Characterize the clients hitting a web site by analyzing its access logs.
Project description
agent-census
What's hitting your site, classified by how it behaves -- not just what it claims to be.
Most of the traffic to a typical site isn't people; it's software, and a fair bit of it lies about what it is. agent-census reads your access log and sorts the clients by what they actually do -- whether they pull a page's sub-resources like a browser, walk the site like a crawler, poll a feed on a schedule, or go looking for known-vulnerable paths. Anything claiming to be a known crawler is checked against DNS and published address ranges, so a Googlebot arriving from some random datacentre gets called what it is. What you end up with is your traffic broken down by what each client is for.
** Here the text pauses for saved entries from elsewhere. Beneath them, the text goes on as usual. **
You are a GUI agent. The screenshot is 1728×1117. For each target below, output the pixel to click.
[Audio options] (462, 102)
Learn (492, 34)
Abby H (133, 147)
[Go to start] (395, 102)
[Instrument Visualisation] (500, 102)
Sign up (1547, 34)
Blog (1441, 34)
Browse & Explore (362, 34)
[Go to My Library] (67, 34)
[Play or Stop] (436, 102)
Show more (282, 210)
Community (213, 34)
The User-Agent still counts -- it's just treated as a claim to weigh against behaviour and origin, not a fact to take on trust.
Here's a sample report generated from a real access log.
Install
pipx is recommended:
pipx install agent-census
Use: Analysis
The simplest case is analyzing one or more Apache logs in the default combined format:
agent-census analyze access.log* > census.html
The presets common, combined, and vhost_combined are available via
--log-format-preset.
For a custom log format, pass the LogFormat/CustomLog directive string verbatim
from your Apache config. Tab separators (\t), quoted fields with spaces,
%{...}x SSL variables, and %{...}e environment variables are all handled:
agent-census analyze access.log \
--log-format '%h %l %u %t "%r" %>s %b "%{Referer}i" "%{User-Agent}i" %D'
See "What to log" below for the most important information to gather.
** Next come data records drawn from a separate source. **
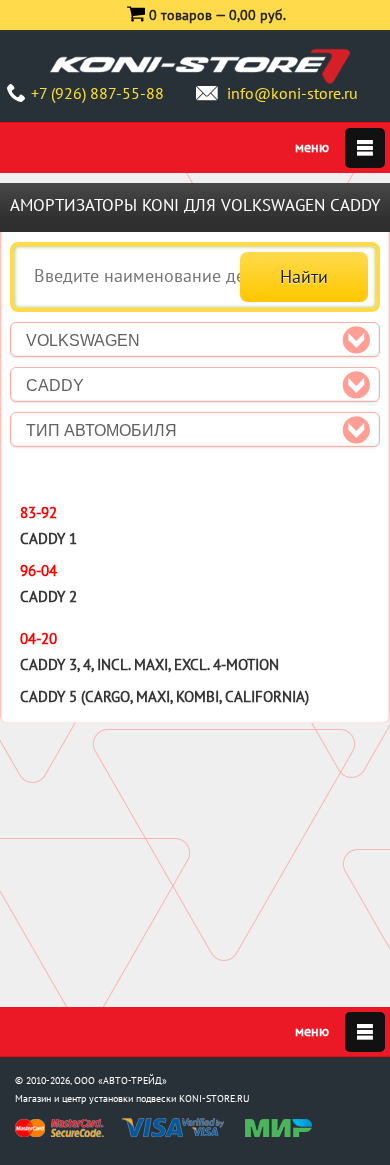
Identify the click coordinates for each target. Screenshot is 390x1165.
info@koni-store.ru (292, 93)
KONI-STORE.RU (214, 1098)
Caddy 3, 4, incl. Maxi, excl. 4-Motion (149, 664)
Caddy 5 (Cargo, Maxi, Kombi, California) (164, 696)
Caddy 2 (48, 596)
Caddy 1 (48, 538)
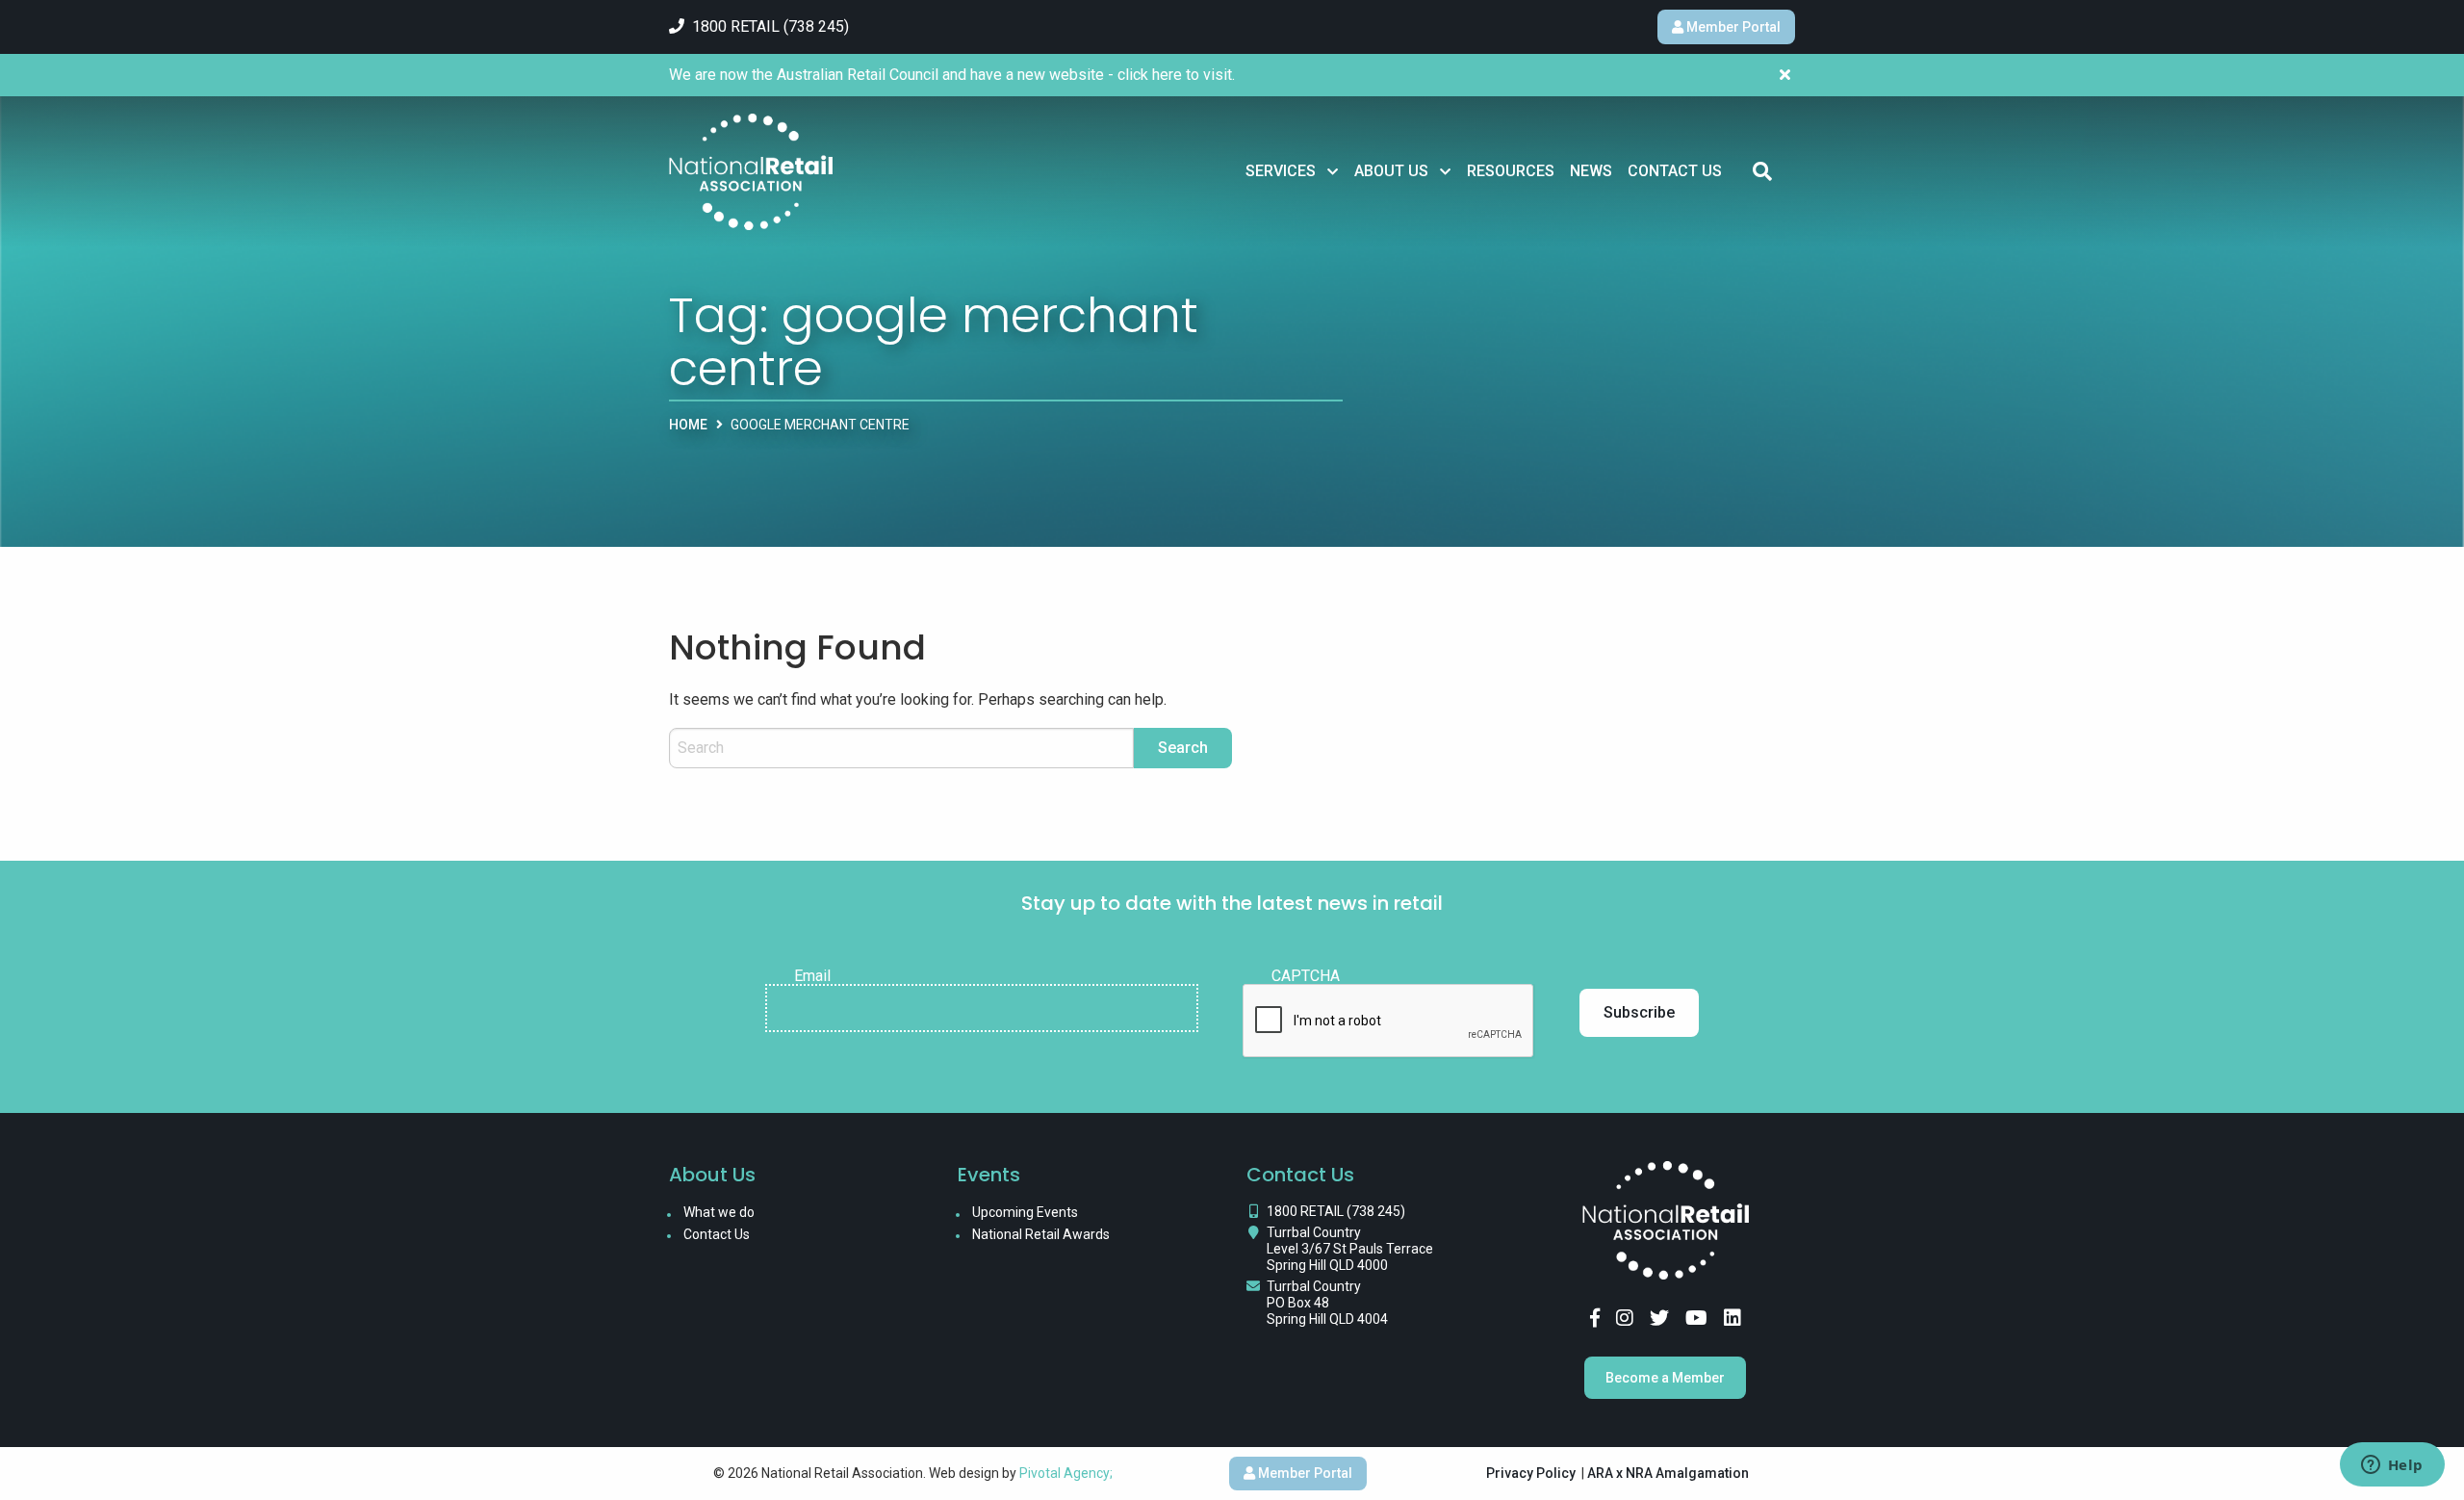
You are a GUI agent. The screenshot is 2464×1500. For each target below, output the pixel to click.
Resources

Cloudflare Logpush logs (newline-delimited JSON) are also supported, as another preset:
agent-census analyze cloudflare-logs.json --log-format-preset cloudflare
Options
Use agent-census analyze -h for the full list of analysis options.
robots.txt compliance: Use --robots-file to supply a local file, hostname, or URL:
agent-census analyze access.log --robots-file ./robots.txt
Output format: Output is a self-contained HTML page by default; redirect it with -o, or pass
--md for Markdown:
agent-census analyze access.log -o census.html
agent-census analyze access.log --md
Host header filtering: --vhost SUBSTRING analyses only the lines served for a matching host:
agent-census analyze access.log --log-format-preset vhost_combined \
--vhost mnot.net --vhost www.mnot.net
Client identity: Use --identity to change how requests are associated with clients. The
default, ip_ua, groups by (IP, User-Agent). Behind a CDN, use forwarded (the left-most
X-Forwarded-For); for IP-rotating bots in one range, ip_ua_subnet.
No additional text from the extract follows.